O Partido Causa Operária (PCO) denunciou a “Operação Causa Própria”, deflagrada pela Polícia Federal (PF) em 11 de agosto, como um ato de perseguição política e uma tentativa de incriminação. Durante a ação, a PF cumpriu seis mandados de busca e apreensão em quatro locais distintos em São Paulo, incluindo o domicílio do presidente nacional do PCO, Rui Costa Pimenta. Além disso, foram implementadas medidas determinadas pela chamada “Justiça Eleitoral”, que incluíram o bloqueio de contas, a indisponibilidade de bens e o afastamento cautelar de pessoas investigadas de cargos de liderança. A operação investiga um suposto “desvio de recursos” provenientes dos fundos partidário e eleitoral.
O PCO afirma que todas as despesas sob investigação foram devidamente registradas nos órgãos eleitorais e que os serviços gráficos contratados foram realmente prestados. “O material foi impresso. […] Temos fotografias do material, toneladas dele”, destacou Pimenta. A operação teve início às 6h, com o arrombamento do portão da residência de Rui Costa e a apreensão de seu celular e passaporte. Em comunicado oficial, a Executiva Nacional do PCO descreveu a operação como “ilegal, antidemocrática, uma evidente perseguição política e eleitoral, além de uma tática intimidatória”.

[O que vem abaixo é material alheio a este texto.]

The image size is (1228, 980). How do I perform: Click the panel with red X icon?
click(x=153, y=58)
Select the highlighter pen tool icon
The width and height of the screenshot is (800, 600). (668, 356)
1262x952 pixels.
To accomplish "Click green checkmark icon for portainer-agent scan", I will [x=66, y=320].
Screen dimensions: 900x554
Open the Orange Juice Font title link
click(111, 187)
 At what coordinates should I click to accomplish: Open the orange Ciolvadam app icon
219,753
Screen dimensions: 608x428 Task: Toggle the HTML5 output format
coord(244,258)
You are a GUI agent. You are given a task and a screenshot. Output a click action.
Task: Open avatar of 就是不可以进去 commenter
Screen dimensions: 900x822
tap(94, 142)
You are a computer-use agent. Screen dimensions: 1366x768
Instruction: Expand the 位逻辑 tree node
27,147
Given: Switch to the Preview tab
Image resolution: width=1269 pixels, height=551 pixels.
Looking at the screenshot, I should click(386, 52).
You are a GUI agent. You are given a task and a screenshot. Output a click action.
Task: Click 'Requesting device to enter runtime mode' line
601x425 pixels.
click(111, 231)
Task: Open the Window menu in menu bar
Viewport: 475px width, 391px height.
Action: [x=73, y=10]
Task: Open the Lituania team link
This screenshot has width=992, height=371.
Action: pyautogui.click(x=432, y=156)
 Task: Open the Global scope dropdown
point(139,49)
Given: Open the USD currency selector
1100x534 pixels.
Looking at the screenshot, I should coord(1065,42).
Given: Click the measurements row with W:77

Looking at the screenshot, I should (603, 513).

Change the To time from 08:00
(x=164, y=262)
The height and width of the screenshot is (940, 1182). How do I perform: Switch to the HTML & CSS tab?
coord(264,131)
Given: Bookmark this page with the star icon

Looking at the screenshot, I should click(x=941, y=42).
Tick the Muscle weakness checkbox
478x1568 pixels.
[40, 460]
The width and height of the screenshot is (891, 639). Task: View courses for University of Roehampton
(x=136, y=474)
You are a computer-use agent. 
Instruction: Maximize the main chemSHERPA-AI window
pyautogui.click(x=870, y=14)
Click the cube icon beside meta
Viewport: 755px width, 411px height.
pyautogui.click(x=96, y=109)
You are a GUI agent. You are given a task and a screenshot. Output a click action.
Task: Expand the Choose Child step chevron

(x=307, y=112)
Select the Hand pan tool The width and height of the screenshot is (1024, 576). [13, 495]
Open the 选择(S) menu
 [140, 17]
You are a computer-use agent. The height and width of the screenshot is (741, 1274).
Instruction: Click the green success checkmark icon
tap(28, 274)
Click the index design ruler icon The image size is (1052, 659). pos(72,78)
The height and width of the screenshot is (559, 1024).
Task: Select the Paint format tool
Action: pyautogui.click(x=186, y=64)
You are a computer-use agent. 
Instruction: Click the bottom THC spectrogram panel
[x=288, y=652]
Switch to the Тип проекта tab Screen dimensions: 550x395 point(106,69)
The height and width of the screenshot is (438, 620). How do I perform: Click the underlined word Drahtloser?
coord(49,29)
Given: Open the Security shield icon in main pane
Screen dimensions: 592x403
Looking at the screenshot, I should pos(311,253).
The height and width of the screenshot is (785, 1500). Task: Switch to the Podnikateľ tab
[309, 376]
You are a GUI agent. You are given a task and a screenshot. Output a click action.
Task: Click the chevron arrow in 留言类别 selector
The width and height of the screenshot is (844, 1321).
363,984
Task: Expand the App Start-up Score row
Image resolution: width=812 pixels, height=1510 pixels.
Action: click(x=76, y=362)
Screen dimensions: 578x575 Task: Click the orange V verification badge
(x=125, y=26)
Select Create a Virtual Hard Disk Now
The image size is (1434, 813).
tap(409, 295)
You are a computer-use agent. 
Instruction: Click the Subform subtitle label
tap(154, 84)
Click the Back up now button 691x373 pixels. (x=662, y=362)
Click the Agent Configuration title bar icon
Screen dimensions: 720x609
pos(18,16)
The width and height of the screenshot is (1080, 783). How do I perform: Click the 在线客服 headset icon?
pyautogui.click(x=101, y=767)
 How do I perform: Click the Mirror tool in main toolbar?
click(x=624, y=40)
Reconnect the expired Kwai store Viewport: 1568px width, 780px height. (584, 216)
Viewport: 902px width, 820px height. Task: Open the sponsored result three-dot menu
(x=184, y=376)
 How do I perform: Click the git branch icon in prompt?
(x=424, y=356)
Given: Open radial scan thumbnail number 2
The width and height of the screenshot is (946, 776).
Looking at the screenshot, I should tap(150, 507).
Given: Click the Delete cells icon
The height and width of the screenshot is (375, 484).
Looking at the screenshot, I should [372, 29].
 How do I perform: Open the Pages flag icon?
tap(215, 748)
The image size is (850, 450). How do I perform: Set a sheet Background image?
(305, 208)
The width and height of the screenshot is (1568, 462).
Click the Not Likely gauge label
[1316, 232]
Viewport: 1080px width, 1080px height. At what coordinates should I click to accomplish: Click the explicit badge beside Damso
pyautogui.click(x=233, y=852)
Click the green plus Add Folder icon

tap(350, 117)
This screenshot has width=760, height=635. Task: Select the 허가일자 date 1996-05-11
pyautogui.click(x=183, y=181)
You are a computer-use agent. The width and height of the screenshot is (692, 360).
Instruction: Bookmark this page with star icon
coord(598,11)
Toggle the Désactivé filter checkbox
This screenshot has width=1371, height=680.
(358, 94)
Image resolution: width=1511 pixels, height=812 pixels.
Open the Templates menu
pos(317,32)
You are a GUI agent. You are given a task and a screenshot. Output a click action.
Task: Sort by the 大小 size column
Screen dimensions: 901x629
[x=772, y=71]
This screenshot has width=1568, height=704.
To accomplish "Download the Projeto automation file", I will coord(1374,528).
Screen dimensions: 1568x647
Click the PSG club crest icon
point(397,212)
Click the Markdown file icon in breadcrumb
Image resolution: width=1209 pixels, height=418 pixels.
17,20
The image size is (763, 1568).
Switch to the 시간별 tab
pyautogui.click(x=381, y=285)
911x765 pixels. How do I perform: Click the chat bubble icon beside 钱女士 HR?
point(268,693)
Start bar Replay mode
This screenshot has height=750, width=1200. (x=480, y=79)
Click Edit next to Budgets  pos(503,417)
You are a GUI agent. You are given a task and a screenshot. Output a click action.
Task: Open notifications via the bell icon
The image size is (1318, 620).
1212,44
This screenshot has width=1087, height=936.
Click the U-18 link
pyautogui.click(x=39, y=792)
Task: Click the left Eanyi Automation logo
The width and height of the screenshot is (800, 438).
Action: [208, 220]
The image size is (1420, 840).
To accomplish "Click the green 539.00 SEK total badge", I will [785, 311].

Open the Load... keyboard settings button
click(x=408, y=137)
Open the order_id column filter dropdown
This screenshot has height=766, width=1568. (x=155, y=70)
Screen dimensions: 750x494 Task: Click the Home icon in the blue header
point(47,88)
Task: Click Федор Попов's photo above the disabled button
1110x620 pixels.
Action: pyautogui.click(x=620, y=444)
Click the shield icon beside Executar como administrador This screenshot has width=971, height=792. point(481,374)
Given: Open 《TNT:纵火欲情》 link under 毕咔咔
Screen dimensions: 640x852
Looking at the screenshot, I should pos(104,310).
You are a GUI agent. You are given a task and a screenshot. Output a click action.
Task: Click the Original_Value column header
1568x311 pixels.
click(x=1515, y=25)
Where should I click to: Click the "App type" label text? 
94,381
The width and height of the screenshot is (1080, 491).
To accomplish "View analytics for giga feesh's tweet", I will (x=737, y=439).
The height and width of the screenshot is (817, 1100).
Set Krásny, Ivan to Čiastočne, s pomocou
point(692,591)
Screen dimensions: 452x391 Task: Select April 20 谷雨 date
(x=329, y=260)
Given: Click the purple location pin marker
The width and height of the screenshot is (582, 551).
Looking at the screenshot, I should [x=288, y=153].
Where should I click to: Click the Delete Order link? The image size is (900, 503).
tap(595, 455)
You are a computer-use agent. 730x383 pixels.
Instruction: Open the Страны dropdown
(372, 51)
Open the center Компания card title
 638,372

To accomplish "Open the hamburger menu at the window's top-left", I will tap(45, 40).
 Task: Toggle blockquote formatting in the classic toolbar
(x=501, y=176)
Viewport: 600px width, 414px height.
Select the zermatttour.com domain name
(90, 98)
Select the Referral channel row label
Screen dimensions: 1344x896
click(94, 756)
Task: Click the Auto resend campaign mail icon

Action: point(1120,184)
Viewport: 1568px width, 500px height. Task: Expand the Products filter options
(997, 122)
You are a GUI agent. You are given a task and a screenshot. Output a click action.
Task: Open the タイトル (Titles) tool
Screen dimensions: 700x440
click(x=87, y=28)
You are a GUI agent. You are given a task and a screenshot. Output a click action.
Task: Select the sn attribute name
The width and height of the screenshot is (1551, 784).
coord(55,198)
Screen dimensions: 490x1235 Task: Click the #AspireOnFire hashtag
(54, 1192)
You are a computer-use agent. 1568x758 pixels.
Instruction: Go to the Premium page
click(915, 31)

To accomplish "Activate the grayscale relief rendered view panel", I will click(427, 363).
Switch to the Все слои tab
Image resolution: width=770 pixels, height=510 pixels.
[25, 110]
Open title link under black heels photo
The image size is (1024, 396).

Rui Costa Pimenta também expressou críticas ao título “Causa Própria”, escolhido pela PF. “Isso implica que já somos considerados culpados pela Polícia Federal. Ainda não estamos nem no processo judicial”, reclamou. A operação ocorreu apenas três dias após o lançamento das candidaturas nacionais do partido para as eleições deste ano. No evento, Pimenta reconheceu que as eleições “não trarão mudança alguma”.
De acordo com Pimenta, essa operação se soma a cerca de 12 processos e procedimentos que envolvem as posições políticas do PCO, incluindo acusações de “racismo” e “apologia ao terrorismo” feitas por entidades ligadas ao lobby nazi-sionista. O uso do termo “terrorismo” se repete nas estratégias adotadas por monopólios da mídia e outros setores conservadores para criminalizar tanto a Heroica Resistência Nacional Palestina quanto seus apoiadores, além de organizações que defendem a Revolução Agrária no Brasil ou promovem a luta camponesa sob direção proletária, como é o caso da Liga dos Camponeses Pobres (LCP).
Apesar das diferenças em questões fundamentais, o jornal A Nova Democracia condena a tentativa de criminalização direcionada ao PCO, evidenciando a farsa da democracia vigente no país.